EXERCISE BRIEF: Nothing outside the range is wanted. Repeat exactly the lines below from the one with "Where should I click to: Select the" through the one with "Task: Open the Raport menu".

EXERCISE INPUT:
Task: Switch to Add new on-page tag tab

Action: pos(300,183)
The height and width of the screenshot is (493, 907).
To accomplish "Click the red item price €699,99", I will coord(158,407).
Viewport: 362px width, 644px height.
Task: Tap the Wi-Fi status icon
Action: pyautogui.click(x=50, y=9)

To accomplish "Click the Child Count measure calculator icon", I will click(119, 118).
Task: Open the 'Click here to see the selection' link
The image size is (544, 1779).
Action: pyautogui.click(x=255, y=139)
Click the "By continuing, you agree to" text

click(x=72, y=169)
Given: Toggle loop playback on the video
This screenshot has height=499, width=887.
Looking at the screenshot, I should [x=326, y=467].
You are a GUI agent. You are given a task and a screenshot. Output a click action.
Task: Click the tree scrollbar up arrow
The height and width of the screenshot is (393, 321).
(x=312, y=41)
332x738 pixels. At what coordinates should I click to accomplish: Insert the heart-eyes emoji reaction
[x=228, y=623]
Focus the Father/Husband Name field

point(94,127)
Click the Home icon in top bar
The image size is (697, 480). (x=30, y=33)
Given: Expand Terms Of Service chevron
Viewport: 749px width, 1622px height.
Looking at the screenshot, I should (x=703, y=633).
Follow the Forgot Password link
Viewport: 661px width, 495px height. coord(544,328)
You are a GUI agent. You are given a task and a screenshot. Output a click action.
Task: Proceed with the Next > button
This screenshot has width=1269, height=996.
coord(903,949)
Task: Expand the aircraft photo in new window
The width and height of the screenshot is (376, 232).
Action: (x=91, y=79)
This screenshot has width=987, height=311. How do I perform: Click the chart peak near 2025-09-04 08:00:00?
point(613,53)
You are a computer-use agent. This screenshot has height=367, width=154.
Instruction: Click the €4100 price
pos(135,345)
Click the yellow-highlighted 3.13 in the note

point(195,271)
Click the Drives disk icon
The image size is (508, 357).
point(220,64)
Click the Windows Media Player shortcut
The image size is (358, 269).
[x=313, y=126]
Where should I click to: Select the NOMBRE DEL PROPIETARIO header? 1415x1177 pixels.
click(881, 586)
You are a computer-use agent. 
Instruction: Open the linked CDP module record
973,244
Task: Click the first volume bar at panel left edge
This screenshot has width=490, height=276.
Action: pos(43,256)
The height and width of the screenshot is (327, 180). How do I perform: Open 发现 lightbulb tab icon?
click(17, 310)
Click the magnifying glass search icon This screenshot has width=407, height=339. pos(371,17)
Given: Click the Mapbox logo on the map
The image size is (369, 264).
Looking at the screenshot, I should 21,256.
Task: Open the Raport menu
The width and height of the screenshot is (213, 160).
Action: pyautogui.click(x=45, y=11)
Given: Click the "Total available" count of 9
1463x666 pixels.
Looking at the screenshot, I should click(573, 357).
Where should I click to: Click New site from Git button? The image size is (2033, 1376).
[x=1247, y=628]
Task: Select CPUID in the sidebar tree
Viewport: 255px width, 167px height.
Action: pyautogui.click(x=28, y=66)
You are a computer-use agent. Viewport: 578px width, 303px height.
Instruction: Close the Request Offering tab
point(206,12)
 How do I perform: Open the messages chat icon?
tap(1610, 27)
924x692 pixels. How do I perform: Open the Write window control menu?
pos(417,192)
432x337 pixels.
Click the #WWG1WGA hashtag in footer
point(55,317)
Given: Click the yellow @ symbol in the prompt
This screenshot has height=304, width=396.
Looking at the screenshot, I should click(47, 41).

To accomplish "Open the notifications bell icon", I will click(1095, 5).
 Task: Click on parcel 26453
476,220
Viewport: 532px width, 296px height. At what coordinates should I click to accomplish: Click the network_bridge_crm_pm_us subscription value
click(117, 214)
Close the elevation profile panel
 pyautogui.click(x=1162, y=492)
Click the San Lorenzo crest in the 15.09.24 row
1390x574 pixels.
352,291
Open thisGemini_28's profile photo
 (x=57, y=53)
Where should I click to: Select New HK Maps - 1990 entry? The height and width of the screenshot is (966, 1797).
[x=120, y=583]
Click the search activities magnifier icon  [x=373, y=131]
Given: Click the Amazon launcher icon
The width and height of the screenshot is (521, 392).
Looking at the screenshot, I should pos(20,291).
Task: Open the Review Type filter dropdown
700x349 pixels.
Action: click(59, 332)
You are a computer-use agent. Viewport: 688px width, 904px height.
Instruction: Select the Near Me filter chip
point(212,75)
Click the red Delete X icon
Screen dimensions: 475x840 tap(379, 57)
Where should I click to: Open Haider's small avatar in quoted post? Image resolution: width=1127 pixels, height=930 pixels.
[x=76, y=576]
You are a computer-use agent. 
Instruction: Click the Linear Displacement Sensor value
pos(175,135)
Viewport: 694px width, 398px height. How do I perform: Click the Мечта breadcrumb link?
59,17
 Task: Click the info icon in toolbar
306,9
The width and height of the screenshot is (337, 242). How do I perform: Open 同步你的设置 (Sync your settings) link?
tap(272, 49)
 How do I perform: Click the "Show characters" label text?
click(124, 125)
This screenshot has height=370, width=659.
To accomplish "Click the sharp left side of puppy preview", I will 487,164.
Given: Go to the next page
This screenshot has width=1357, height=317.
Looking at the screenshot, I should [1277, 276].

WRITTEN SOLUTION:
Where should I click to: Select the NOMBRE DEL PROPIETARIO header? 1415x1177 pixels.
click(881, 586)
You are a computer-use agent. 
Instruction: Open the linked CDP module record
973,244
Task: Click the first volume bar at panel left edge
This screenshot has width=490, height=276.
Action: pos(43,256)
The height and width of the screenshot is (327, 180). How do I perform: Open 发现 lightbulb tab icon?
click(17, 310)
Click the magnifying glass search icon This screenshot has width=407, height=339. pos(371,17)
Given: Click the Mapbox logo on the map
The image size is (369, 264).
Looking at the screenshot, I should 21,256.
Task: Open the Raport menu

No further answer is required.